Sunday, 14 October 2012

Why doesn’t Spain accept the inevitable: That the waters around the Rock are British?






 Secret documents in Madrid show that the official Spanish position is flawed.

You do not have to be too long in the Spanish foreign ministry in Madrid before you are confronted with a painting of a former Spanish foreign minister Fernando Castiella, the chief architect of the anti-Gibraltar campaign, that started with a ban on altar wine and ended with the full closure of the frontier in 1969. It is a constant reminder of the 16-year siege, which no Spanish minister or diplomat can easily forget.

What they would like to forget are confidential documents hidden away in the archives in the Palacio de Santa Cruz, advising them that the Spanish claim to Gibraltar's British territorial waters is fundamentally flawed.
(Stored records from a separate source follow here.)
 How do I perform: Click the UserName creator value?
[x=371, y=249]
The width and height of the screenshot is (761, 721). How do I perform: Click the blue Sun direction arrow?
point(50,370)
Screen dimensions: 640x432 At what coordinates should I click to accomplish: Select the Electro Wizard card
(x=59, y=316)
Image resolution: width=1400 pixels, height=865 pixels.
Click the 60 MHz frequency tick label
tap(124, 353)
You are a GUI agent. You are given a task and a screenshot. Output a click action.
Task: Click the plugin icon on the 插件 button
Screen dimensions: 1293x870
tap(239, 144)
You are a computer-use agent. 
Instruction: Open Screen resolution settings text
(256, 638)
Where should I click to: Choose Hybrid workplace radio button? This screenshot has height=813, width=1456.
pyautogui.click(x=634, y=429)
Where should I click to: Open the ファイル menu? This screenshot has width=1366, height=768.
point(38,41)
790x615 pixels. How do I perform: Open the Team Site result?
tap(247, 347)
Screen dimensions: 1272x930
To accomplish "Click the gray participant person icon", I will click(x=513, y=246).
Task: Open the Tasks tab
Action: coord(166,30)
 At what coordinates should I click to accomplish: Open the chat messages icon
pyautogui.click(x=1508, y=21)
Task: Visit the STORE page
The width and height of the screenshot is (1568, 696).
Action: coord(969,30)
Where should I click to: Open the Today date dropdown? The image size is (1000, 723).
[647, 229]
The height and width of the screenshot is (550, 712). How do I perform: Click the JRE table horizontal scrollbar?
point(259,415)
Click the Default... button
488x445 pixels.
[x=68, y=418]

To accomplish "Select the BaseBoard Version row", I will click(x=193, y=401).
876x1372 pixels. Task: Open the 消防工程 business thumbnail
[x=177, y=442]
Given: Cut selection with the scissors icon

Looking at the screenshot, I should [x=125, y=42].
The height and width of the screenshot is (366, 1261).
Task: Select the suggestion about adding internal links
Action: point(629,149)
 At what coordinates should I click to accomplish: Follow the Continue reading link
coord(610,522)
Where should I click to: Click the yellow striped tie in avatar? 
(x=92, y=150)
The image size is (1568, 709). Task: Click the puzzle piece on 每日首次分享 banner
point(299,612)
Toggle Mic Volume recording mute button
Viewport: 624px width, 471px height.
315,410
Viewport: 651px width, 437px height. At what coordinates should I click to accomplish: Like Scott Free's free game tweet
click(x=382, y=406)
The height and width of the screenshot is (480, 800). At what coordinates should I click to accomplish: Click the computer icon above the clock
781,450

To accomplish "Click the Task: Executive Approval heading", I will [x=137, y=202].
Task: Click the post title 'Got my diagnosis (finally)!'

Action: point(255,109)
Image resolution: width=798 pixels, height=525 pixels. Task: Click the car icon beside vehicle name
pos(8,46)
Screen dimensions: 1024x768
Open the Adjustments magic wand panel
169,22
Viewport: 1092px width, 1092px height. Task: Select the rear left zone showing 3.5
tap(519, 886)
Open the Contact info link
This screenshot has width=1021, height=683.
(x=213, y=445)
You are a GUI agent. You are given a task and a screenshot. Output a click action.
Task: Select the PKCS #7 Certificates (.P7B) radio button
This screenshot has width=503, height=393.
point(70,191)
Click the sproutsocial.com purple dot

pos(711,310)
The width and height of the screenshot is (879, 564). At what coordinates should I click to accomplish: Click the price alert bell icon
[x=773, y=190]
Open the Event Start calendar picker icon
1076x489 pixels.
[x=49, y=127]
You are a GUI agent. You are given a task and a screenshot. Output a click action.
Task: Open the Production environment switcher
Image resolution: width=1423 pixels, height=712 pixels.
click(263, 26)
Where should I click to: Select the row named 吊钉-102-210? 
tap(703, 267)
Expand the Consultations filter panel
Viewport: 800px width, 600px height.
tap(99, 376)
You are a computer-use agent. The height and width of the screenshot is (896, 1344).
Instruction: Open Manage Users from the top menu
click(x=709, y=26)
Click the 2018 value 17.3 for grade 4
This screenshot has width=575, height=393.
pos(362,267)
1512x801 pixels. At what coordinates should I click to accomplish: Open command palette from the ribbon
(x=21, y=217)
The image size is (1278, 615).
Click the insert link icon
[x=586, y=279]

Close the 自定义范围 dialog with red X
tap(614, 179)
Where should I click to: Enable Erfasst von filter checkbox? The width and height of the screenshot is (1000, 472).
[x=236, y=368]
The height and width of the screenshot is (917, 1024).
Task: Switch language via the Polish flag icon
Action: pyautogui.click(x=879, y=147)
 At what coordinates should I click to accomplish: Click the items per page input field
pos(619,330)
One of the documents was by none other than the ministry's legal adviser, Jose Antonio de Yturriaga, a senior diplomat, who retired just a few years ago.

Why, then, does the Spanish government keep saying that Gibraltar's territorial waters are Spanish?

A better question is, why is it that Spain refuses to take their waters claim to an international court? Obviously, because as their senior legal adviser concluded, the Spanish claim is fundamentally wrong and unsustainable in law.

Thus, the Spanish interpretation of the treaty of Utrecht, in respect of territorial waters, is at least suspect.  As their own legal adviser also pointed out, in the days of Utrecht, treaties did not make reference to territorial waters as such.

Yet, the underlying Spanish concept is that Gibraltar does not have any territorial sea because the treaty of Utrecht does not say so.

However, what determines our territorial waters is not Utrecht but the 1958 UN Convention on the Territorial Sea and the Contiguous Zone, which is essentially a codification of customary international law.

The Convention states: "The sovereignty of a State extends beyond its land territory and its internal waters to a belt of sea adjacent to its coast, described as the territorial sea."

It is pellucidly clear that the waters that surround Gibraltar are British territorial waters. How can it be possibly denied?

Even in the days of General Franco, when the modern siege of Gibraltar was escalating, Spanish warships, including the celebrated 'Smokey Joe', would keep their distance - and when Spain imposed an air prohibition area it essentially followed the median line concept that Britain has advocated as demarcating territorial waters in Gibraltar bay.

And if you want to go back in history, in order to look forward, in the 1800s both Canning and Palmerston defended the 'absolute' rights of Gibraltar as derived from Utrecht.

Said Canning in 1826: "In the absence of all mention by the treaty of utrecht of any boundary, real or imaginary, of the port of Gibraltar, which was ceded to Great Britain in that treaty, it becomes necessary, in the first place, to look for a natural boundary in the trending of the coast.

"What boundary is to be found in the curvature of the coast terminating in the Punta Mala, the whole of which space is within range of the guns of the garrison.

"Accordingly, that point of land has invariably been considered as the limit of the port to the northward..."

Lord Palmerston also refuted the Spanish arguments in detail in 1851.

The British line was this: "The cession of the fortress and port of Gibraltar to Great Britain formed part of the general European arrangement which followed the War of the Spanish Succession, and it would be unreasonable to suppose that Great Britain, after her successes in that struggle, and after having been for some years in possession both of the fortress and of the port of Gibraltar, would have accepted the surrender of the one without requiring at the same time the cession of the other; that the possession of the fortress necessarily gave her, by means of the guns of the fortress, the command of the port; and it would have been an anomaly and an absurdity if she had consented to relinquish the sovereignty of waters which she could sweep with her guns, and which, being a halting station for her shipping at the gates of the Mediterranean, was a possession which it was of importance for her to retain."

In fact, in those days, as many as 500 ships, including Spanish ones, anchored in the waters of Gibraltar and paid their port dues to the Gibraltar authorities.

So, why don't the Spanish accept once and for all that the waters that surround Gibraltar are not Spanish, and if they believe otherwise, why don't they take the matter to the appropriate international court - and save the long suffering peoples of this part of the world so much unnecessary hassle and conflict?